Effet rebond : un obstacle à la lutte contre le changement climatique ?
Peut-on compter sur les gains d’efficacité qu’apporte la technologie pour économiser les ressources naturelles ? Malheureusement non, dans bien des cas, en vertu d’un rebond de la consommation. Ce concept d’« effet rebond » est centré sur l’usage des ressources, mais on s’intéresse bien évidemment à ses effets induits sur le plan environnemental, car l’accroissement de la consommation entraîne celui des nuisances comme les émissions de CO2 ou la production de déchets.
L’effet rebond est déclenché par un facteur qui facilite l’accès à la ressource. C’est généralement le facteur d’efficacité technologique, qui engendre la baisse du prix unitaire de la ressource. Mais on peut aussi observer des effets rebond pour des facteurs qui simplifient l’acte d’achat ou qui améliorent le fonctionnement d’une organisation humaine. Le numérique, en tant que facteur d’efficacité ou de simplification, peut susciter lui aussi des effets rebond.
REPÈRES
Dès 1865, l’économiste William Jevons a mis en évidence un paradoxe dans le cas du charbon anglais : craignant l’épuisement charbon, on avait amélioré l’efficacité de son extraction dans le but de l’économiser, mais finalement cela en avait accéléré la consommation. Ce paradoxe de Jevons est bien connu sous le nom « d’effet rebond ». Souvent appliqué aux ressources énergétiques, le concept peut concerner aussi d’autres types de ressources matérielles comme les métaux ou les ressources agricoles, ou immatérielles tel le temps libre des individus, ou même une ressource artificielle comme l’information.

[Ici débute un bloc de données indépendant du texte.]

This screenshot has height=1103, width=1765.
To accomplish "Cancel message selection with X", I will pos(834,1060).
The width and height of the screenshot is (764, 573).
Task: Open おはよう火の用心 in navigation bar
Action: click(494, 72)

L’effet rebond, un obstacle à la sauvegarde des ressources
L’exploitation du charbon étudié par Jevons correspond à un effet rebond direct, où le facteur déclenchant est directement lié à la production de la ressource. Plus la production de la ressource est efficace, plus son prix baisse. En vertu de l’élasticité prix / demande, la demande croît et, finalement, la consommation de la ressource augmente. L’effet rebond peut aussi être indirect quand le facteur déclenchant dépend d’une amélioration indirectement liée à la ressource. L’effet rebond, direct ou indirect, se mesure par rapport à la réduction potentielle de la consommation de la ressource. Il est nul si la réduction potentielle se réalise. Si la réduction constatée est inférieure, la perte du potentiel de réduction est appelée le rebond (de consommation), que l’on mesure en pourcentage de la réduction potentielle : un effet rebond de 50 % correspond à une réduction effective égale à la moitié de la réduction potentielle, et 100 % correspondent à l’absence de réduction. Plus de 100 % correspondent au cas où finalement plus de la ressource est consommée qu’initialement. Ce cas est appelé backfire, et on pourrait également l’appeler « boomerang ». Un bon exemple d’effet boomerang est l’effet du gain d’efficacité des automobiles sur la période 1990–2010 qui, conjugué au bas niveau de prix des carburants pendant la décennie 90, a finalement débouché sur un accroissement net des émissions des transports. Ce cas a eu également un autre effet systémique, en rendant possible de vivre toujours plus loin du lieu de travail, ce qui pose aujourd’hui un problème structurel.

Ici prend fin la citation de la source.